### INSTRUCTIONS TO FOLLOW
Pictures are to be dropped, and only the lines from the one containing "Where should I click to: Click into" through the end of the data below are to be reproduced as written.

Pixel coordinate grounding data
______
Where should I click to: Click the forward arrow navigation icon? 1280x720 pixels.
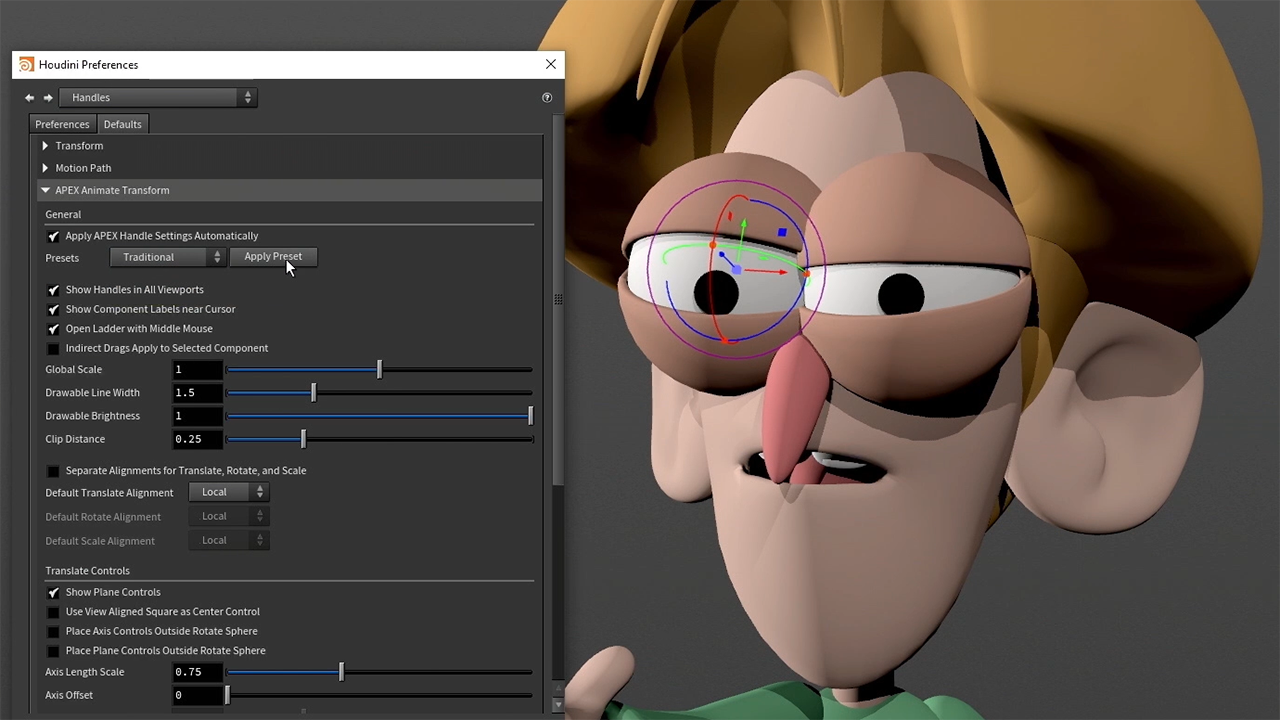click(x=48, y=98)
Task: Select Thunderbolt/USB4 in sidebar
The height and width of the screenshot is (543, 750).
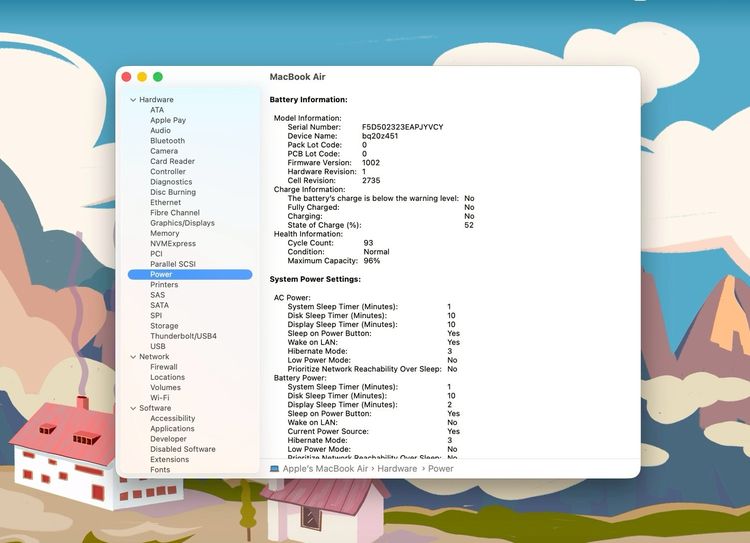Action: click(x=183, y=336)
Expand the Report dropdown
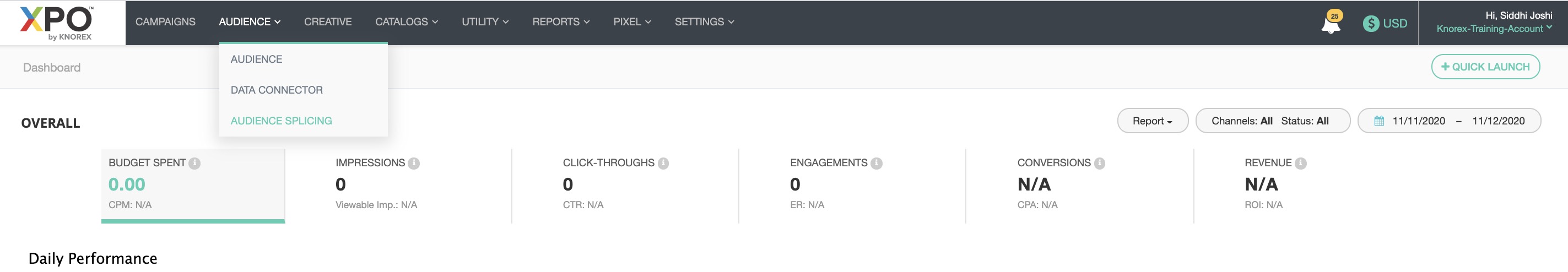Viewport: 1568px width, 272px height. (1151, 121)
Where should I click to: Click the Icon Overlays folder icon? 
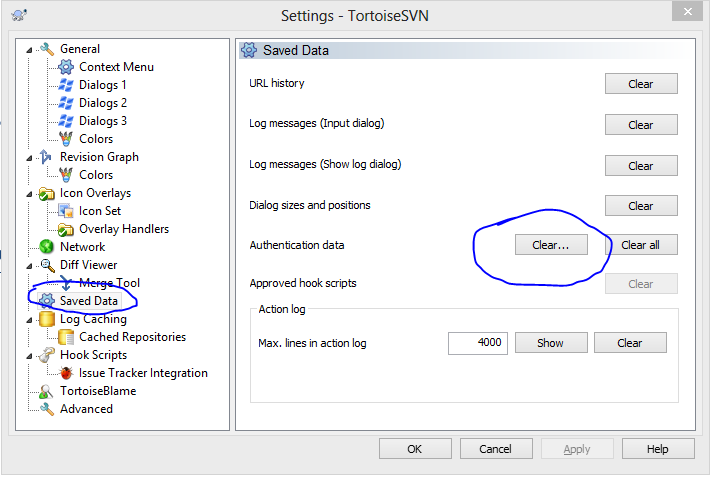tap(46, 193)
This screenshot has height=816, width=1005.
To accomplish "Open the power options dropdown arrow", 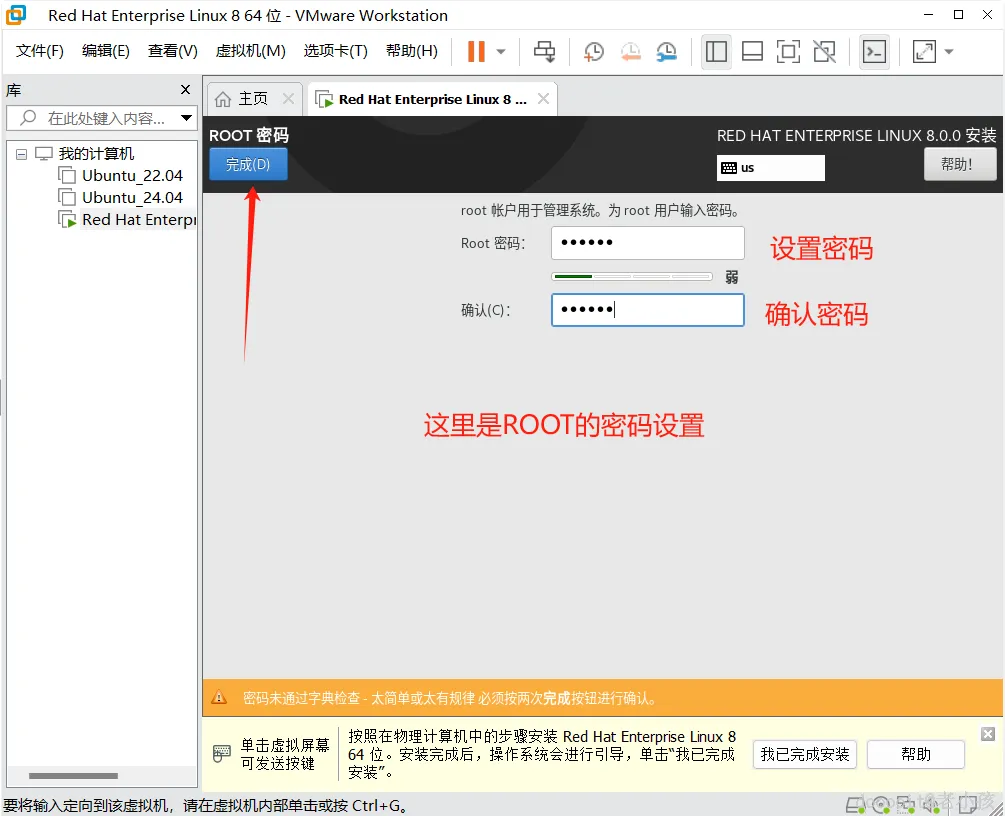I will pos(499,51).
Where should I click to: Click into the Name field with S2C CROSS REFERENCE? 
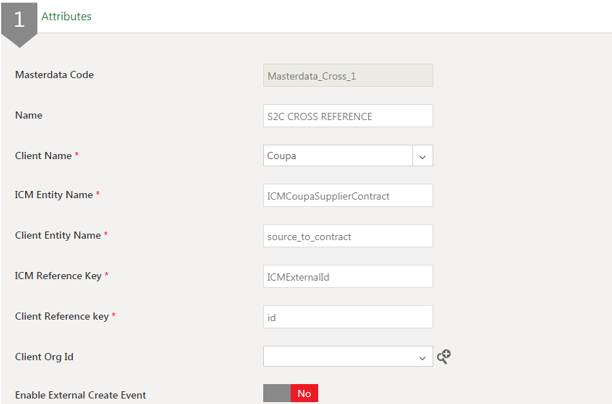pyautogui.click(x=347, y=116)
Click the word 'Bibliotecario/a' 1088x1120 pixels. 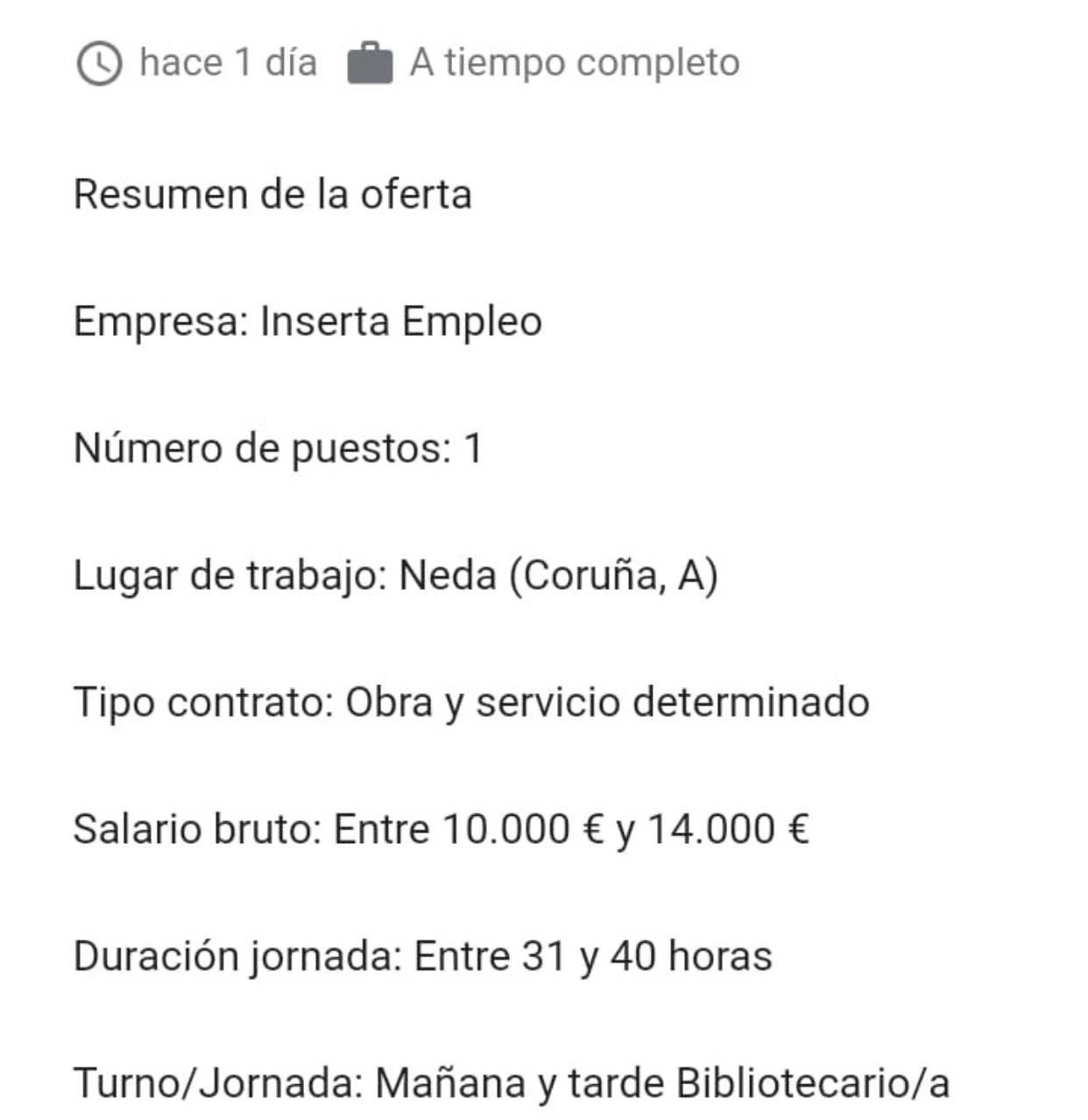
______
### THE ANSWER
Where should I click to: Click into the Name field with S2C CROSS REFERENCE? 
pyautogui.click(x=347, y=116)
Click the word 'Bibliotecario/a' 1088x1120 pixels. 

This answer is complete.